The U.S. Justice Department has made a broad proposal to force Google to sell off parts of its business. This could be the first big corporate breakup in 40 years and change the shape of one of the most valuable tech companies in the world.
On Tuesday, the Department of Justice and a group of state attorneys general sent in a 32-page (PDF) document outlining possible ways to stop Google from having a monopoly on search and search ads.
The suggested framework for remedies was sent to U.S. District Judge Amit Mehta, who ruled against Google in a landmark antitrust case last August. It includes a variety of options, such as limits on behaviour and stricter structural measures.
There Are Four Places Where The DOJ Has Asked For Help:
- Search Distribution: Limit or get rid of pre-installations, revenue-sharing deals, and default search arrangements. Think about structure changes that could help Chrome, Play, and/or Android stay separate from Google. Google shouldn’t be able to control new search technologies, like features driven by AI. Set up user education programs to help people make smart search engine choices.
- Access to and use of data: Make it mandatory to share Google’s search directory, data, algorithms, and AI models. Make sure that search returns, features, and ad ranking signals are all clear. Stop Google from using data that can’t be shared because it could compromise privacy. Take steps to lower your competitors’ costs for collecting and storing data.
- Limit Google’s ability to use contracts to make it harder for competitors to get web content, and let publishing websites choose not to be used in AI training or in Google-owned AI products like AI summaries.
- Advertising: Cut back on or reorganise Google’s more advanced advertising goods, such as its AI-powered tools.
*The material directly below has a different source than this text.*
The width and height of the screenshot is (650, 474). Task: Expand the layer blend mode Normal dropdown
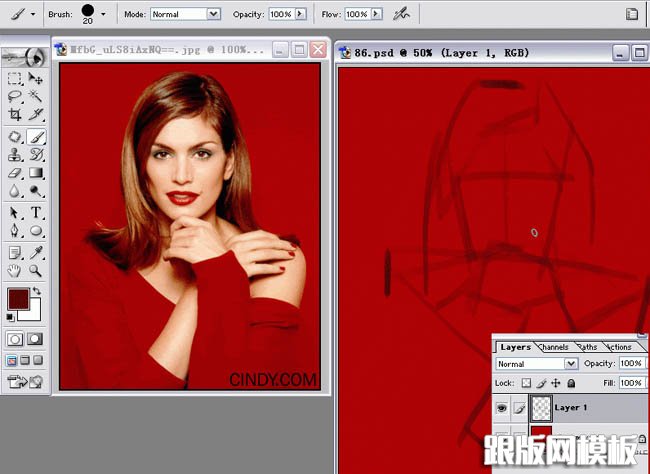pyautogui.click(x=570, y=364)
Look into your choices for licensing Google’s ad feed separately from its search results. Make things clearer for advertisers by giving them specific information about auctions and how to make money.
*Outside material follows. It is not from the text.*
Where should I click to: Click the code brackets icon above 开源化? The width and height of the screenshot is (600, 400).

The DoJ also talked about some of the reasoning behind its suggested solutions and why smaller sources of income, like AI-based tools, should also be included. Justices, it said, “should take into account alternative and future forms of monopoly maintenance.” They should also “free these markets from Google’s exclusionary conduct,” get rid of barriers to competition, and “deny Google the fruits of its statutory violations.”
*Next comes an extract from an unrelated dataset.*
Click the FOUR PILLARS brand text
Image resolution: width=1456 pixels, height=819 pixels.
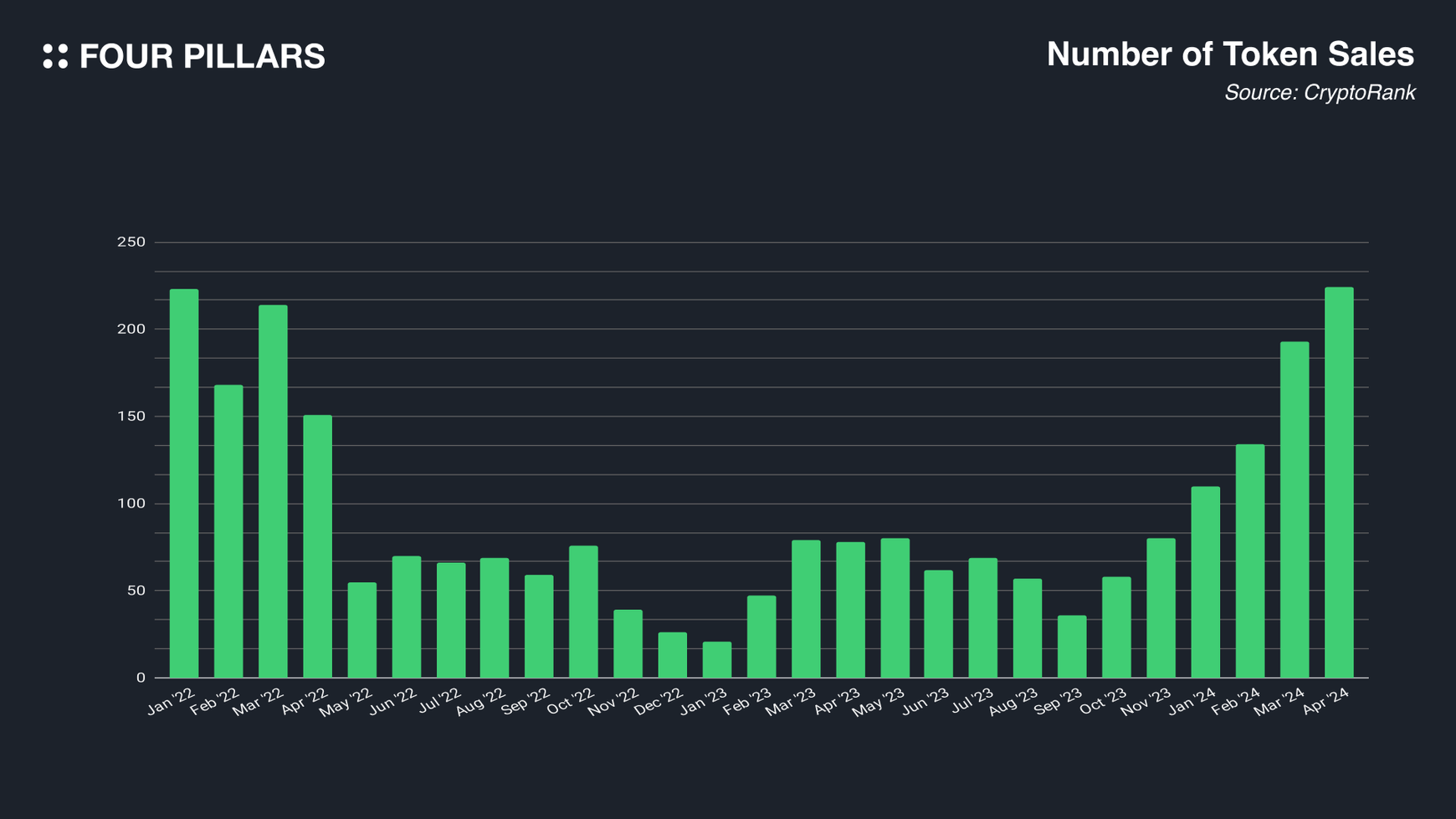[x=202, y=57]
In response, Google wrote on its blog late Tuesday that the Justice Department’s plan was “radical and broad,” and it warned of “negative unintended consequences for American innovation and America’s consumers.”
Berstein analysts warned clients on Wednesday in a note that the solution is “far-reaching” and “goes a mile wide and an inch deep.”
Also Read: Google’s New Plan for Ad Targeting Raises New Worries About Competition in the Uk
“Having to fight with one hand tied behind their back by regulators is the last thing Google needs right now in the bigger AI battle,” they wrote.